По ее словам, главное для нее теперь — это та любовь, которую она читает в глазах своих собак, слышит в мурлыканье кошек, ощущает в теплом прикосновении лошадиной морды — еще бы! Ведь кто, как ни она, спасла их от страшной участи. Жизнь для нее — это ее козлята и барашки, которым не придется закончить свое существование на вертеле. Главное, говорит Брижит, она обрела любовь, причем такую, которой не страшно время.
Однажды, несколько лет назад, гуляя под вечер с друзьями в Сен-Тропезе, Брижит услышала, как кто-то из туристов, узнав, отпустил в ее адрес замечание: «Qu'elle est moche» — «До чего же она страшна!» Брижит сделала вид, что не расслышала, но когда турист удалился от них на достаточное расстояние, напомнила друзьям: «Я не страшна. Я — Брижит Бардо!»
Для многих таковой она и останется.
Олицетворением женственности двадцатого века.
Ей незачем переживать за свою внешность. Она потрясающе красива. Ей нет причин сомневаться в своей привлекательности. Она само совершенство, его живое воплощение. В ней совершенно все. Цвет волос. Кожа. Зубы. Ноги. Ногти. Глаза. Скулы. Походка. Улыбка. То, как она спит, как она смеется, как хмурится. Более того, она превзошла само совершенство, став единственной и неподражаемой.
Правда, найдутся и такие, кто станет утверждать, будто она — жертва Вадима. Будто много лет назад он продал ей не тот товар. Якобы при ближайшем рассмотрении оказывается, что женщины должны вести себя как женщины, и если вы превращаете женщину в мужчину — и она начинает рассуждать как мужчина и жить как мужчина, — то вы тем самым отнимаете у нее нечто сугубо женское.
Брижит неизменно отметала подобные домыслы: «Вадим меня не создавал.
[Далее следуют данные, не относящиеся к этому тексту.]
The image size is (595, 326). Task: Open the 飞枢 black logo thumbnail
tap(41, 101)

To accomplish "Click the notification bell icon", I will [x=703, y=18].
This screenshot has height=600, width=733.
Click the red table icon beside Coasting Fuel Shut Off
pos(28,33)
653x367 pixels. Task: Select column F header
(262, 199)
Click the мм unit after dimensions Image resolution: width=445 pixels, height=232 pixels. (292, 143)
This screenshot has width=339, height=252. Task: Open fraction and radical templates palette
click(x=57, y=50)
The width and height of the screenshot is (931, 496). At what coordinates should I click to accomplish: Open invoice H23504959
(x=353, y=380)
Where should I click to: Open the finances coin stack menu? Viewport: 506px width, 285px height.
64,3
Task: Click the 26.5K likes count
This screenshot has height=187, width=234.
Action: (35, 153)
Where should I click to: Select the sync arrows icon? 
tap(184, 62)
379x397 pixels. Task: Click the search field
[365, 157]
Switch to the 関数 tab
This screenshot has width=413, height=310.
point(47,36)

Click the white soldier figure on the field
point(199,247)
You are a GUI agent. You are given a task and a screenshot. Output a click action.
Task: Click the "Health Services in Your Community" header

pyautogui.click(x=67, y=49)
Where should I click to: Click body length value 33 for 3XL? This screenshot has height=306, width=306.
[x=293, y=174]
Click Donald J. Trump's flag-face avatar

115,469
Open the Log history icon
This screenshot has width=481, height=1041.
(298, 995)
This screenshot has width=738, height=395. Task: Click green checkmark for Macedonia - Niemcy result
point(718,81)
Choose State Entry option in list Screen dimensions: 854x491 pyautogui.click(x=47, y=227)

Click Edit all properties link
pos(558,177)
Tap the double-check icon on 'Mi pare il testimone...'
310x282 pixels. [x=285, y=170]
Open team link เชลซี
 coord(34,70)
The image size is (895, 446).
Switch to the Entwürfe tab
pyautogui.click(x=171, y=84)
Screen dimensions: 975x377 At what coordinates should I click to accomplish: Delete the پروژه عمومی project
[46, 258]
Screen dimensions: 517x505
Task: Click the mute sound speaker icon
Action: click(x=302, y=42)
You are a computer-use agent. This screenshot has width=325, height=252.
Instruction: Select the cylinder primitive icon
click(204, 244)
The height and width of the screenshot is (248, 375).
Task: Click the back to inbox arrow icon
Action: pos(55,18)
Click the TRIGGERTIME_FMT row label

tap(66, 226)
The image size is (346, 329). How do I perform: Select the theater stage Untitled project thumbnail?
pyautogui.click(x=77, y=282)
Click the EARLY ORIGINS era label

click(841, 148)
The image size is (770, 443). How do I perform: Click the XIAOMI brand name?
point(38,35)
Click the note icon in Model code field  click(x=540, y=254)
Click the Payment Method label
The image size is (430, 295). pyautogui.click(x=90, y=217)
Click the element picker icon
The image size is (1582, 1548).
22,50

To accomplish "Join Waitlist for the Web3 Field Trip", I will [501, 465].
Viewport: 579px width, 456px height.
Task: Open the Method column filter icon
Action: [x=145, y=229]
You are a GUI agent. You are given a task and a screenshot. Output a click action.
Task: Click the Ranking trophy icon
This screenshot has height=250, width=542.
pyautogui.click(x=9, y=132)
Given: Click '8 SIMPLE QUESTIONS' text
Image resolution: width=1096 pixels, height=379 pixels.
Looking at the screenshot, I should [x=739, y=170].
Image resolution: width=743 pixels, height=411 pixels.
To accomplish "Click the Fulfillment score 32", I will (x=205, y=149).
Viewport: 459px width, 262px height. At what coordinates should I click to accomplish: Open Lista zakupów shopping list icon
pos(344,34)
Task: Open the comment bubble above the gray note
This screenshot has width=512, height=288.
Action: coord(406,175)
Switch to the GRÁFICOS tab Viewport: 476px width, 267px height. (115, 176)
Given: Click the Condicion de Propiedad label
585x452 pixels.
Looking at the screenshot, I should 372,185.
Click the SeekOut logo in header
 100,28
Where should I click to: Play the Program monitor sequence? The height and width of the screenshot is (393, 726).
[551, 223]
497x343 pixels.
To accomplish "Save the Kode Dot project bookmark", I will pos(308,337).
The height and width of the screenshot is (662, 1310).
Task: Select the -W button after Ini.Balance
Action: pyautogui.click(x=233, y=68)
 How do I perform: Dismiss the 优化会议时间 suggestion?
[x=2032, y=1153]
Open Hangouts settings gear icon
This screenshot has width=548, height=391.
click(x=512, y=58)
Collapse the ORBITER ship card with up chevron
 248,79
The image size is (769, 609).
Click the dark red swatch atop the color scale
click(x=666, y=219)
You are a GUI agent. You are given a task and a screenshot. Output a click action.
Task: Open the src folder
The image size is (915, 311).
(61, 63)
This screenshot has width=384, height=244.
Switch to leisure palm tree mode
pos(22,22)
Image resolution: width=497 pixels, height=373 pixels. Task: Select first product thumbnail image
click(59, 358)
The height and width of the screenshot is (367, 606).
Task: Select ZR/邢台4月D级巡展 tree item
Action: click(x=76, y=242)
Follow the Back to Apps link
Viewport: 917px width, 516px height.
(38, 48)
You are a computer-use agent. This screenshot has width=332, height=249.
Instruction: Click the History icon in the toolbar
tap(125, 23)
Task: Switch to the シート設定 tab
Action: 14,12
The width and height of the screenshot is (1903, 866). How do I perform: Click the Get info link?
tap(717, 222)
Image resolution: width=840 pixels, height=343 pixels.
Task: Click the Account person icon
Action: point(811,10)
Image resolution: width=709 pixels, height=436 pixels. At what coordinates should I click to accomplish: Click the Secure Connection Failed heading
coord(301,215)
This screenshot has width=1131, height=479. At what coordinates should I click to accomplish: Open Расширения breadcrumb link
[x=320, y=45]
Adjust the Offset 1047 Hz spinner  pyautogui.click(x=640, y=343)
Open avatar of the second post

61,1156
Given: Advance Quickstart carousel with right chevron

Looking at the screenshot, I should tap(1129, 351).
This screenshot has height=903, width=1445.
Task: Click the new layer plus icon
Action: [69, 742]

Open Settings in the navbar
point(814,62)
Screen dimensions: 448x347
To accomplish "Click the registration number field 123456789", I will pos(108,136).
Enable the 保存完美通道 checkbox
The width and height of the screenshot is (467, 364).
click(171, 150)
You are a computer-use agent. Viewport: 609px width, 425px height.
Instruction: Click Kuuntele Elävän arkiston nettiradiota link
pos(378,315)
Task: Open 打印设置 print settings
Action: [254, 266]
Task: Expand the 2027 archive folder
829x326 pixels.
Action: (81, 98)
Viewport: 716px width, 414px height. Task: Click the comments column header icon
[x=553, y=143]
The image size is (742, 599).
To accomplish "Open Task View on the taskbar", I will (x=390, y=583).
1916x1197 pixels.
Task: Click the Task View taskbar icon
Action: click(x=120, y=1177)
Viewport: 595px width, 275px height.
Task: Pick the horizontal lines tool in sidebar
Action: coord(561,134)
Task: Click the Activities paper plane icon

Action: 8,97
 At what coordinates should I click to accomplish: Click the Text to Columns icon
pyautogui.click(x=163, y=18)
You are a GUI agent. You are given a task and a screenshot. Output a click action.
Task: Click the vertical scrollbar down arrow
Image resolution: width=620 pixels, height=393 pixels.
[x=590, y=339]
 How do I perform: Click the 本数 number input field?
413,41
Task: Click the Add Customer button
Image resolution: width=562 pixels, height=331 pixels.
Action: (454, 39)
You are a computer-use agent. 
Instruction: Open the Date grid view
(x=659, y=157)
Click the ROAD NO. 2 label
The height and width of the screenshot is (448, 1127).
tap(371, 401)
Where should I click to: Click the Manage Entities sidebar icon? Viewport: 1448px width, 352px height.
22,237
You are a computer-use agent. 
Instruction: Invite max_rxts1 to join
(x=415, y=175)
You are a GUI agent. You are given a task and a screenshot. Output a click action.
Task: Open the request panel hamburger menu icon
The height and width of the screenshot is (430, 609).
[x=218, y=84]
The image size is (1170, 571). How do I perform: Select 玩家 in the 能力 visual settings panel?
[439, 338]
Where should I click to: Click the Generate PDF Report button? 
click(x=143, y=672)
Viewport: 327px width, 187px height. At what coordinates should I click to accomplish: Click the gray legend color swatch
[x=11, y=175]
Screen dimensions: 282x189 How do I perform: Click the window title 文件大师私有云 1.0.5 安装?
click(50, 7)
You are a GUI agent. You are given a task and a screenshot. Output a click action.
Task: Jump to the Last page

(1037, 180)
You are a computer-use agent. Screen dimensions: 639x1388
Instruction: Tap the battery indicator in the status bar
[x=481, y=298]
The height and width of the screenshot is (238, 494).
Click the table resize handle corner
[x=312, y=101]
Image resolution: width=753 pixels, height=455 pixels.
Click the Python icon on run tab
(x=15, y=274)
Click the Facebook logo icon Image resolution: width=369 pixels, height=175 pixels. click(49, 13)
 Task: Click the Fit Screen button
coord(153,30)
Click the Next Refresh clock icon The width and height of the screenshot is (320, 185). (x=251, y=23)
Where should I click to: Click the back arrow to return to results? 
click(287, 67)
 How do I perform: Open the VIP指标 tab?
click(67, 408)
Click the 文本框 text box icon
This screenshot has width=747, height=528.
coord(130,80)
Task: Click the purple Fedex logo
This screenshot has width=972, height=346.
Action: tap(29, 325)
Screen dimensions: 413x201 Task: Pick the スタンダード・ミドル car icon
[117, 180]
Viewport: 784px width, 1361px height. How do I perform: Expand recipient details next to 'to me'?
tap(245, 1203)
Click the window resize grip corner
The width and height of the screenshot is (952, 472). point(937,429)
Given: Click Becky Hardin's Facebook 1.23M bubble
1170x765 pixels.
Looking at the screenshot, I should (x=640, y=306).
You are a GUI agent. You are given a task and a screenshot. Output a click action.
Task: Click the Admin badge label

Я уже существовала, как мне того захотелось, со своими собственными убеждениями, основанными опять-таки на собственных умозаключениях. И если мне что-то не нравится и я не черпаю в этом удовольствия, я просто этого не делаю. Это моя, так сказать, «детская» сторона. Вадим же ни к чему меня не принуждал. Все решения я всегда принимала сама. Так что все ошибки — тоже мои».
И тем не менее, до Вадима, настаивают многие, она уже была Брижит Бардо, подобно тому, как Микки Маус всегда оставался милой мышкой, любителем сыра. Но однажды появился Уолт Дисней. Так что Вадим лишь преподнес ее нам, причем сделал это с блеском. Он поставил на нее из-за своего честолюбия. Он стал ее Уолтом Диснеем. Спустя все эти годы, она вполне могла бы стать самой шикарной шестидесятилетней дамой в мире — носить безукоризненную прическу, шикарную одежду, дорогую обувь, — словом, все с иголочки. Но она этого не делает. Не желает. У нее до сих пор фигура — двадцатилетием узкие бедра и великолепные ноги. Лишь черты лица стали несколько тяжелее. Брижит до сих пор позволяет себя фотографировать, но обычно эта честь выпадает тем, кому она доверяет. По словам фотографов, она не разрешает им снимать себя крупным планом.